When People Ask How My Autism Went Undiagnosed for So Long


I’ve noticed a number of threads on Asperger’s/Autism/ASD forums where a younger person with an ASD quizzes those with a late diagnosis as if they don’t totally believe them. They want to know how it was ever possible to be autistic as a child and not be diagnosed. It’s a perfectly reasonable question, and one I would probably be asking if I were in their position. Using my own experiences, I will explain exactly how it was possible.

I was born in the mid-1960s and lived in a village in rural England. I was my mother’s first child, so she had nothing to compare me to and probably didn’t realize just how strange some of my behavior was. For example, I didn’t speak until I was 3 and a half, unless you count running up and down shouting nonsense words. Her own mother lived over 200 miles away and she hardly saw her, so she had no one to advise her.

My mother really wanted children, but it took her five years to conceive. When I was born, she was so overjoyed that the last thing she wanted to think about was whether I was “normal.”

I was never neglected as a child. Like most parents of that generation, they were happy to take their child to the doctor for physical ailments like ear infections and broken bones, but it just never occurred to them to seek medical attention for matters of the mind. Seeing a psychiatrist was seen as something rich Americans and actors did, in the same way that “suntan lotion” aka sunscreen was seen as something rich women on yachts used to get a better tan.
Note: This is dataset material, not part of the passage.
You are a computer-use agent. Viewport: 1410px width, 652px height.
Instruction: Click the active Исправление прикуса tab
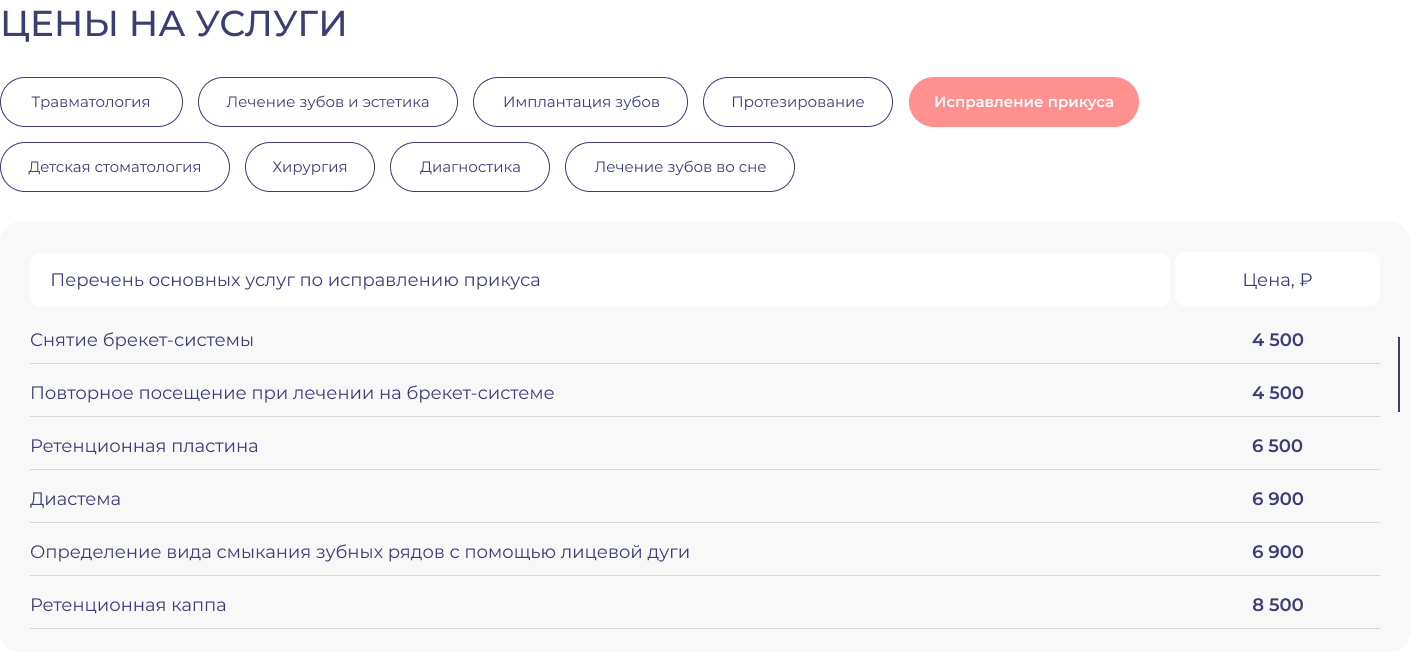[x=1023, y=102]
Children were often just not considered as important then as they are now. Adults came first and children were left to get on with it. It wasn’t quite “children should be seen and not heard” (that was considered very old-fashioned, even in the 1970s), but children were taught to be content with what they were given and keep their mouths shut. It was legal to smack your children in 1970s Britain and any behavior which your parents considered unacceptable could result in pain. Any emotional outbursts would have resulted in a smacking, so I learned to keep my mouth shut and my feelings to myself.
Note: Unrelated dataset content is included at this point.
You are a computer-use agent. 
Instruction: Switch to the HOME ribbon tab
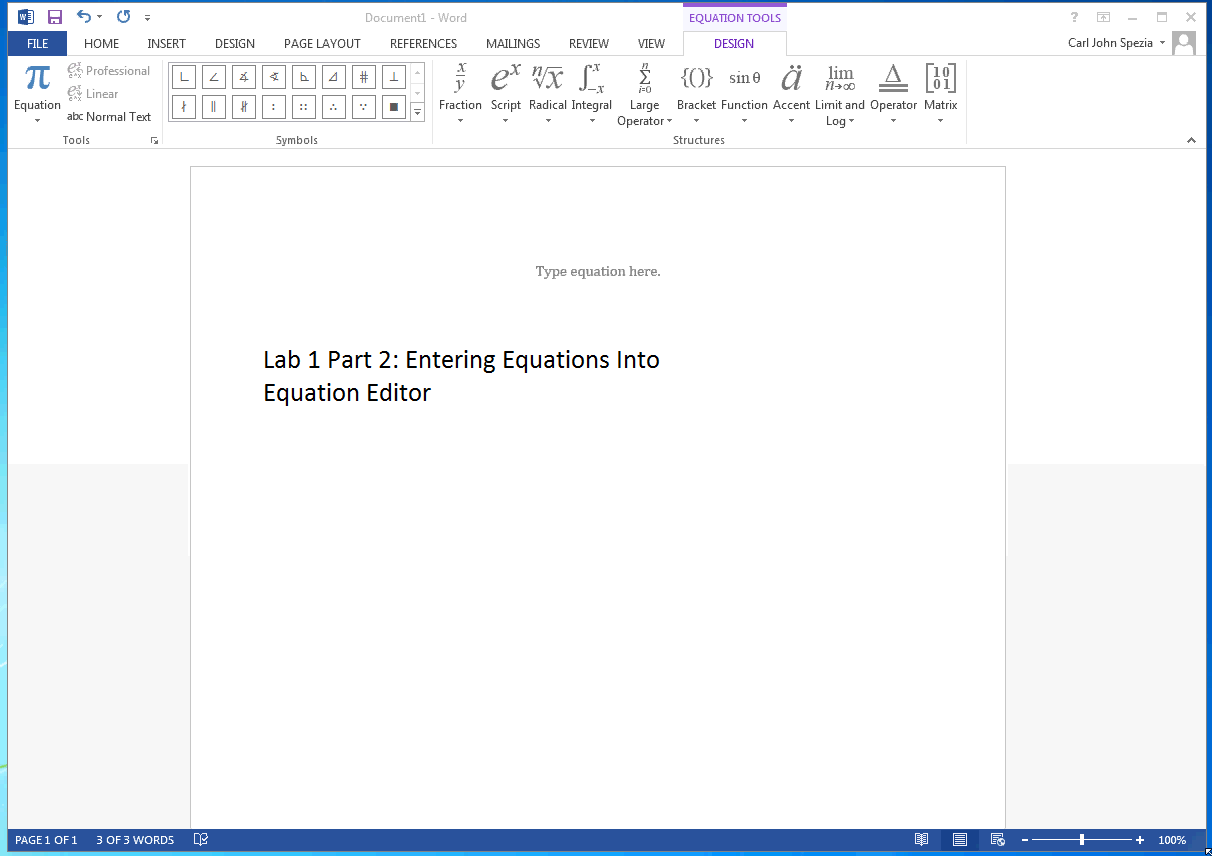[100, 43]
It would have been nice to think my problems could have been picked up on at school, but they never were. By the time I went to primary school aged 5, my speech was typical and my reading age was excellent, so there was never any cause for them to be concerned. I’m sure my behavior was somewhat odd, but that was considered an irrelevance.

At the age of 11, I won a scholarship to a public (fee-paying) school. While I was there, I was bullied, deeply unhappy and developed a series of facial tics and repetitive, compulsive behaviors. I tried to keep these confined to the home. My parents noticed, of course, and I have the vaguest memory of my father whacking me across the hand with a ruler to try and stop me. I never told anyone about the bullying, as it wasn’t considered appropriate to burden other people with your problems.

For much of the school day, I retreated into an icy silence, as it was easier than trying to navigate the shark-infested waters. I found out later that the teachers were aware of the bullying, they just didn’t care. It was a fee-paying school and my job was to achieve excellent exam results, so that it would get more customers in and keep the money flowing. They didn’t care about my health or psychological well-being, so long as I got good results and preferably was still alive at the end of it.

If a child today exhibited the unusual behaviors and speech delay I exhibited when I was a child, they would almost certainly be taken to the doctor/speech therapist/child psychologist, but this was not usual then.

Another thing to remember is that Asperger’s syndrome was only recognized as a distinct and separate diagnosis when the diagnostic manuals the DSM-IV (1994) and the ICD-10 (1993) were published. I was born in 1966. When I was a child, autism was thought of as a condition that automatically meant having a low IQ and serious behavioral problems, neither of which I had. It would therefore have been impossible for me to have been diagnosed as a child.

I’ve heard it said that late-diagnosed autistics can be described as “survivors” and it certainly feels that way to me. I’ve had a lifetime of struggle. I grew up feeling like an outcast, with no explanation as to why I was different, and it’s only now that I can finally make sense of my life. So please don’t tell me that I’m not autistic.